(What the task asks)
Scan the records beneath this line for the line holding "Viewport: 868px width, 488px height." and the line holding "Task: Click the Reload disks refresh icon", then transcribe exactly those two and all lines between.

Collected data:
* * * * *

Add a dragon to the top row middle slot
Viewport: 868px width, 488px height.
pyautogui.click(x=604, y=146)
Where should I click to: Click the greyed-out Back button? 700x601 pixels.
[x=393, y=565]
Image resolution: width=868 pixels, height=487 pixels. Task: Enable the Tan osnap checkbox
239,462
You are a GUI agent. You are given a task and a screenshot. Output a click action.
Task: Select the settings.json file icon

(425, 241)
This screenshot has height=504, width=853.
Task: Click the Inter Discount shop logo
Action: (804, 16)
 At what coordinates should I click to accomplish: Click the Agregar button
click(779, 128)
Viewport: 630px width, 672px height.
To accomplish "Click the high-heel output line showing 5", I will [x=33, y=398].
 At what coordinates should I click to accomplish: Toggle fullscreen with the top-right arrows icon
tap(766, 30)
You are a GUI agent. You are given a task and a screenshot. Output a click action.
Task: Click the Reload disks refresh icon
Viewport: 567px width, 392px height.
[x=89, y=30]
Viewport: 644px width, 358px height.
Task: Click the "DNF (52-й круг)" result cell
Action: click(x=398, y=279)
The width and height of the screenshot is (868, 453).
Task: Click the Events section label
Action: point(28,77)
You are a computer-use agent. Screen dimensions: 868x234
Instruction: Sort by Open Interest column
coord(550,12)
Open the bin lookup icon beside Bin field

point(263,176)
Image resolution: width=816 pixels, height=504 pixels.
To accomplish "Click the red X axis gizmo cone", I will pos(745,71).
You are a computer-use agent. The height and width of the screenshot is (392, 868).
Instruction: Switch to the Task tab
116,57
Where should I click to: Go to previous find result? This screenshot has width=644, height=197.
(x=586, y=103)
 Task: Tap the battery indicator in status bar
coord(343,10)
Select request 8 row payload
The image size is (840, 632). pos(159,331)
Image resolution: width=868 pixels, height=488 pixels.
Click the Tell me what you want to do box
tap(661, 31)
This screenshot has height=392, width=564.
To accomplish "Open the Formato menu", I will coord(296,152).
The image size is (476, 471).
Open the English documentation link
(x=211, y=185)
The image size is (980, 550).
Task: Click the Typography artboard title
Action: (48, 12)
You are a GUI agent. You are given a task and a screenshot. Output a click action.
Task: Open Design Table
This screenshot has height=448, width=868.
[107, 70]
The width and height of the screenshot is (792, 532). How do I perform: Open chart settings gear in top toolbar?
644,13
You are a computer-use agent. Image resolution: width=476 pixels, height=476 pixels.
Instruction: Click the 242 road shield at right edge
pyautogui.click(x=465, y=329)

* * * * *

(Result)
Viewport: 868px width, 488px height.
pyautogui.click(x=604, y=146)
Where should I click to: Click the greyed-out Back button? 700x601 pixels.
[x=393, y=565]
Image resolution: width=868 pixels, height=487 pixels. Task: Enable the Tan osnap checkbox
239,462
You are a GUI agent. You are given a task and a screenshot. Output a click action.
Task: Select the settings.json file icon

(425, 241)
This screenshot has height=504, width=853.
Task: Click the Inter Discount shop logo
Action: (804, 16)
 At what coordinates should I click to accomplish: Click the Agregar button
click(779, 128)
Viewport: 630px width, 672px height.
To accomplish "Click the high-heel output line showing 5", I will [x=33, y=398].
 At what coordinates should I click to accomplish: Toggle fullscreen with the top-right arrows icon
tap(766, 30)
You are a GUI agent. You are given a task and a screenshot. Output a click action.
Task: Click the Reload disks refresh icon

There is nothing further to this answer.